[Directions]: Look through the data below and, wherever a line carries the word "rating", please copy that line.
The data below:
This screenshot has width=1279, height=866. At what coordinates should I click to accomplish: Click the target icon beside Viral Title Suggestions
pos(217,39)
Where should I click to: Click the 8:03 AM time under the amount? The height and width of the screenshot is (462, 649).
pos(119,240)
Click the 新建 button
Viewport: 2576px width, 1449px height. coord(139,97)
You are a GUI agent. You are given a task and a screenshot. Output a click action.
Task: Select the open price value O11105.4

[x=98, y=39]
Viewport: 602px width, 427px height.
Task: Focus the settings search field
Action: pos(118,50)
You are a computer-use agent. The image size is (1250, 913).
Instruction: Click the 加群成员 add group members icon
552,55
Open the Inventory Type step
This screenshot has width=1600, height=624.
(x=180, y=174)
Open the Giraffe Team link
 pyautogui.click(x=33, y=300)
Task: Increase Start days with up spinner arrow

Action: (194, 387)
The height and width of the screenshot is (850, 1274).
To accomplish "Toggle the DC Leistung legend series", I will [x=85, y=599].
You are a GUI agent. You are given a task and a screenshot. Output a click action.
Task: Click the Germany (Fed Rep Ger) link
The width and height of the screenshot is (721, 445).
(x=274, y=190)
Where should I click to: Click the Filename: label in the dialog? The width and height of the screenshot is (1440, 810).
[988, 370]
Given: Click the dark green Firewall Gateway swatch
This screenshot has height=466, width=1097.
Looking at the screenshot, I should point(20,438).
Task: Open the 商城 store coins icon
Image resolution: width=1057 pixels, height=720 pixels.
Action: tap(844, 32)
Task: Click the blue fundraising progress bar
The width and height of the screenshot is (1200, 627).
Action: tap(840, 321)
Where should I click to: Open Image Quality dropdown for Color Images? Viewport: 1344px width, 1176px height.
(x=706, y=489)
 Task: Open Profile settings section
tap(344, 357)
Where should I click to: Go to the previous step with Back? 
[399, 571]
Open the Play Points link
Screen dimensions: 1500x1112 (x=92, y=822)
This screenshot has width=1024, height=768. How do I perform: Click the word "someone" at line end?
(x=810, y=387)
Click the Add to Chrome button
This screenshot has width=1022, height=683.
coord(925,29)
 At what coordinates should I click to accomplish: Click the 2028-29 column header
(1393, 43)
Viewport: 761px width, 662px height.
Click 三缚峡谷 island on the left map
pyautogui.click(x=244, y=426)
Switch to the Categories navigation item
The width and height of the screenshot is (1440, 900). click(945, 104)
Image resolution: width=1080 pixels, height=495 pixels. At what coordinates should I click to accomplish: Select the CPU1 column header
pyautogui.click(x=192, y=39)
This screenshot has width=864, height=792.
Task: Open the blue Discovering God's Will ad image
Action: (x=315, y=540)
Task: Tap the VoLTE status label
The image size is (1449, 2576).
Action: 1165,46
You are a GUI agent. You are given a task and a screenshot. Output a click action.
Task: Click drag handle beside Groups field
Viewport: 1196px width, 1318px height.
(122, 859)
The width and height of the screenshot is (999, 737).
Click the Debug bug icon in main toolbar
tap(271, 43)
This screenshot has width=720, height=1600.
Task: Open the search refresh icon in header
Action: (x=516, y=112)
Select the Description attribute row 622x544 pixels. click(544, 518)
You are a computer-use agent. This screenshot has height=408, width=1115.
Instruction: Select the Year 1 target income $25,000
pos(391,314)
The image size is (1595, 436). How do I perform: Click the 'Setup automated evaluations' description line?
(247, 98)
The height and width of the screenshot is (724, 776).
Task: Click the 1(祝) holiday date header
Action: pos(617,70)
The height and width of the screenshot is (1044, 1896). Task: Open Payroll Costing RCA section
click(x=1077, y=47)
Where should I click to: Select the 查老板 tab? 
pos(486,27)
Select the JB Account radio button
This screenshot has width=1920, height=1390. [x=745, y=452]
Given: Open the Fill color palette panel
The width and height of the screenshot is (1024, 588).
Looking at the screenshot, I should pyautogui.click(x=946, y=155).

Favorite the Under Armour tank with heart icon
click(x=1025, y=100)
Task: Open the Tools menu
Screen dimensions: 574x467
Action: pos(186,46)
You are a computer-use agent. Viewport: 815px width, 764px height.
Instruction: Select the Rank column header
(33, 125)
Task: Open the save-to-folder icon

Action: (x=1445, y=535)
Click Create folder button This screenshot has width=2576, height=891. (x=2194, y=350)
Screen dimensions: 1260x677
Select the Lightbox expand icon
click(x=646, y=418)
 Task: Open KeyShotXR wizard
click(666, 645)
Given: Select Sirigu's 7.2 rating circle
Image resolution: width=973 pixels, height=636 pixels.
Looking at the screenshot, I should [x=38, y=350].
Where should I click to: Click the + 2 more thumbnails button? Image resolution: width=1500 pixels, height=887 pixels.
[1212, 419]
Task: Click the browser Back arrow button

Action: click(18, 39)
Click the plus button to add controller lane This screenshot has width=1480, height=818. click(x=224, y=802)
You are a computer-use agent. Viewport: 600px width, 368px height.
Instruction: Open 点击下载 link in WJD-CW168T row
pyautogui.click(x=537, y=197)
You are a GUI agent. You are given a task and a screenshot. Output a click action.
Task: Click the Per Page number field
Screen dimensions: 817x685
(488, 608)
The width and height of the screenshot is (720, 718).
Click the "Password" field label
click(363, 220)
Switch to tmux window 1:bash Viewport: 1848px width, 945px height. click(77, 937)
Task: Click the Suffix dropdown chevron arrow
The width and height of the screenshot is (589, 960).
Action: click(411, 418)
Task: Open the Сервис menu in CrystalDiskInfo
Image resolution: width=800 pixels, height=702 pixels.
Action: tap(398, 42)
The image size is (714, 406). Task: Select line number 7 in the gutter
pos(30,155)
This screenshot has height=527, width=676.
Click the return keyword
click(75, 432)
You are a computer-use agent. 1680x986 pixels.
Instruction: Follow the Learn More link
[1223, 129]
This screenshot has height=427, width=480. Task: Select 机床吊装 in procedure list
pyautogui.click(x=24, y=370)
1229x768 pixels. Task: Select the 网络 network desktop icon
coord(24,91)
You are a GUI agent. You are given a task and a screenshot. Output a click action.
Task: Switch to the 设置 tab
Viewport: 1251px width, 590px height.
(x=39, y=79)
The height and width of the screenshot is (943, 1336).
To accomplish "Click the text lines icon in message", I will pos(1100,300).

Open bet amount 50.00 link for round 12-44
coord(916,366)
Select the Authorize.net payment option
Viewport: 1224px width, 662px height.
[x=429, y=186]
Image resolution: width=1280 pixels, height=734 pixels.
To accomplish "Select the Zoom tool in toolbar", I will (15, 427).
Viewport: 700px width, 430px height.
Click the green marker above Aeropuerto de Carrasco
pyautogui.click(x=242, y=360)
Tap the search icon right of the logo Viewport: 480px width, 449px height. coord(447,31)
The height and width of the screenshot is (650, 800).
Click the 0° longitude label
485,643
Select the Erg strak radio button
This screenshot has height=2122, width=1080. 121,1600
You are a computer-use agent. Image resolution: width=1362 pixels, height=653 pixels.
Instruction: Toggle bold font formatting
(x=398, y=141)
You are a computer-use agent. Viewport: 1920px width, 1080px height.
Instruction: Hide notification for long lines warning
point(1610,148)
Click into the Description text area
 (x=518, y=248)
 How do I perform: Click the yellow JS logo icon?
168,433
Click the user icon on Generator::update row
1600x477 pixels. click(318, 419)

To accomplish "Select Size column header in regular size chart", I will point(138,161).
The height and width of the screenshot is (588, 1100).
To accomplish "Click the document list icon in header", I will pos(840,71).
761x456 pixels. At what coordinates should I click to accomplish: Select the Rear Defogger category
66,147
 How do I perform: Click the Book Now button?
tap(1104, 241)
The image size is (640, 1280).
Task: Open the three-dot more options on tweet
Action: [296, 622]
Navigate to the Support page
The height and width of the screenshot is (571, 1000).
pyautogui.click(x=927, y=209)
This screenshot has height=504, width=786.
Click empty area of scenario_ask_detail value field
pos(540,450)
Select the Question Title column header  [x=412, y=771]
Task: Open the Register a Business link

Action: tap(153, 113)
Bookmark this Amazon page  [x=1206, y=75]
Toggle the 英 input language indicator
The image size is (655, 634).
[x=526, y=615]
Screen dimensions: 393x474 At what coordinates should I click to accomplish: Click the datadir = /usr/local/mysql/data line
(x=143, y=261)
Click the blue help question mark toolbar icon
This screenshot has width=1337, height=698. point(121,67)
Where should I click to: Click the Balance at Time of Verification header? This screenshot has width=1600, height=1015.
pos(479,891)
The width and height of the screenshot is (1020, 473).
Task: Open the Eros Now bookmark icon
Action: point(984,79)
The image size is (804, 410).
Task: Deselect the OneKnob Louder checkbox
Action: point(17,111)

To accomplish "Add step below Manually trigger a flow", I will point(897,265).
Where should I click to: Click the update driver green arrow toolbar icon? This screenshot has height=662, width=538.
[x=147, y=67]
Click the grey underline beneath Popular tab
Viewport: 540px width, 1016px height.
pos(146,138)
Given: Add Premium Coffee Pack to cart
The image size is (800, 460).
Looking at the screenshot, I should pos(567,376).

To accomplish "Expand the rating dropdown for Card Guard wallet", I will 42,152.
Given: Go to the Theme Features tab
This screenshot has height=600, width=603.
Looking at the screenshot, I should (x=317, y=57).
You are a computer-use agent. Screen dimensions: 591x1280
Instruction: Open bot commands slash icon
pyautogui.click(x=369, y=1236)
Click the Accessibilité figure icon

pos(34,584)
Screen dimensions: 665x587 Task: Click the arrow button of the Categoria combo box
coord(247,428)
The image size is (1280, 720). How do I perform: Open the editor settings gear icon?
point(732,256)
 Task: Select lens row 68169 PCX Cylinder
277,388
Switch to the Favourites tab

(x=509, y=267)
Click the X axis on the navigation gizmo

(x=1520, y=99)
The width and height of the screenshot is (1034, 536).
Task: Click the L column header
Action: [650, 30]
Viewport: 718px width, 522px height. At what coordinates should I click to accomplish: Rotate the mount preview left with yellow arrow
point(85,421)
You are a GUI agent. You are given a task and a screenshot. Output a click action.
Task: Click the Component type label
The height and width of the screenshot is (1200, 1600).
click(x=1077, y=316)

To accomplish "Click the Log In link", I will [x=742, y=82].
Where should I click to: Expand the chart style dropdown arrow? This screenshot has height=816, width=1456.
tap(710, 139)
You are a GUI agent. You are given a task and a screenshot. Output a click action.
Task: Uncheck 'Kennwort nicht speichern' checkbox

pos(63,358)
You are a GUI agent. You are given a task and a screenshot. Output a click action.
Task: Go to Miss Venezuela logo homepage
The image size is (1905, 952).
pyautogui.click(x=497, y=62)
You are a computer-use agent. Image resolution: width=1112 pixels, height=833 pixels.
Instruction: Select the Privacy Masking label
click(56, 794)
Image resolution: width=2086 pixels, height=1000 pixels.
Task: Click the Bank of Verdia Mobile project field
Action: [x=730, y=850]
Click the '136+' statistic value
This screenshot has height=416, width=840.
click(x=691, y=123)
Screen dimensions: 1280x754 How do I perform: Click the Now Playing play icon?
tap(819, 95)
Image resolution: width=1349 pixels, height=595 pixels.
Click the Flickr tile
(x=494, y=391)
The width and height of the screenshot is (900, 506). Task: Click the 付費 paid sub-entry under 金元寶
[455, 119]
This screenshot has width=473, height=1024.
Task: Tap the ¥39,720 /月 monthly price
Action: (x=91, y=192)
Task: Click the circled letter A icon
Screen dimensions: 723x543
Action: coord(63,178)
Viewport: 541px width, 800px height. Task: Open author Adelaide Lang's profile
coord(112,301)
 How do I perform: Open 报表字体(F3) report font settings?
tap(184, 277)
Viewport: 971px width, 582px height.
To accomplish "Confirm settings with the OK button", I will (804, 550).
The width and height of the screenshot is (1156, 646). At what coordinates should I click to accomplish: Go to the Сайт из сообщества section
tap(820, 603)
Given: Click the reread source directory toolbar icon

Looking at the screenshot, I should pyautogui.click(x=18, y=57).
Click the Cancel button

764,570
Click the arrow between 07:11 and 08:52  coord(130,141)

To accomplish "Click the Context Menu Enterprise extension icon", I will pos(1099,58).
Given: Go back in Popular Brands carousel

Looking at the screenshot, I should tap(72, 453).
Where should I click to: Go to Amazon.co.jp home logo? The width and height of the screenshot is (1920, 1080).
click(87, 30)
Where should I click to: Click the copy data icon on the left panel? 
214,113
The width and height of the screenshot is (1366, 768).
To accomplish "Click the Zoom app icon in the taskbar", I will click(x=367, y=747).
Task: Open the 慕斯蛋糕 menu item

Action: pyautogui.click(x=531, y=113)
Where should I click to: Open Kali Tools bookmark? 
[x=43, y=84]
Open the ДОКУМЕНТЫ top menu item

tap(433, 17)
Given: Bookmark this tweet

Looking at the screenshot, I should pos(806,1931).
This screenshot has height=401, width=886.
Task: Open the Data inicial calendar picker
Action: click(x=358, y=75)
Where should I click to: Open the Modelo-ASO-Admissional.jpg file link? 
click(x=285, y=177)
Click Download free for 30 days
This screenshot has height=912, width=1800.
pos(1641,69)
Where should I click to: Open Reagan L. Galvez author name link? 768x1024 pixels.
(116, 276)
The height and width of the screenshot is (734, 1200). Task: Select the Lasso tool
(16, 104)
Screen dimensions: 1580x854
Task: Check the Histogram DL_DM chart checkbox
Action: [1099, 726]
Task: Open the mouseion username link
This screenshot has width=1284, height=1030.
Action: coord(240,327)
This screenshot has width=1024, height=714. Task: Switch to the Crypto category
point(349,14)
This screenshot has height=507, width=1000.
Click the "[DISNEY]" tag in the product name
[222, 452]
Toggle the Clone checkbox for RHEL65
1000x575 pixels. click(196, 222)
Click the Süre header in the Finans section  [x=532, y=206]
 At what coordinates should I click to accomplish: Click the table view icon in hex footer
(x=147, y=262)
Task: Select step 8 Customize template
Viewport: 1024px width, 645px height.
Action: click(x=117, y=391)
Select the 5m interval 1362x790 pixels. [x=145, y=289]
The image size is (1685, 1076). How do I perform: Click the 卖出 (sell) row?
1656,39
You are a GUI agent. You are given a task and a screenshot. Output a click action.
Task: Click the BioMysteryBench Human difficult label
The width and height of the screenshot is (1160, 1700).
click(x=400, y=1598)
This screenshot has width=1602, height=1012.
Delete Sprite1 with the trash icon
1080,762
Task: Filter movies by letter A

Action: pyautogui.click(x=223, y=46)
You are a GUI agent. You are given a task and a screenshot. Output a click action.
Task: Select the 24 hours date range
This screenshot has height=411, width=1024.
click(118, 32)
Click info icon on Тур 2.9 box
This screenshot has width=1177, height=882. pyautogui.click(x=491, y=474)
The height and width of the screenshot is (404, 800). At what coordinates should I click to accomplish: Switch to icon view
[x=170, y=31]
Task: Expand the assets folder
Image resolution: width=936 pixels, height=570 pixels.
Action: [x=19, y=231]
End of The data.
[Task answer]:
Given: Select Sirigu's 7.2 rating circle
To accomplish "Expand the rating dropdown for Card Guard wallet", I will 42,152.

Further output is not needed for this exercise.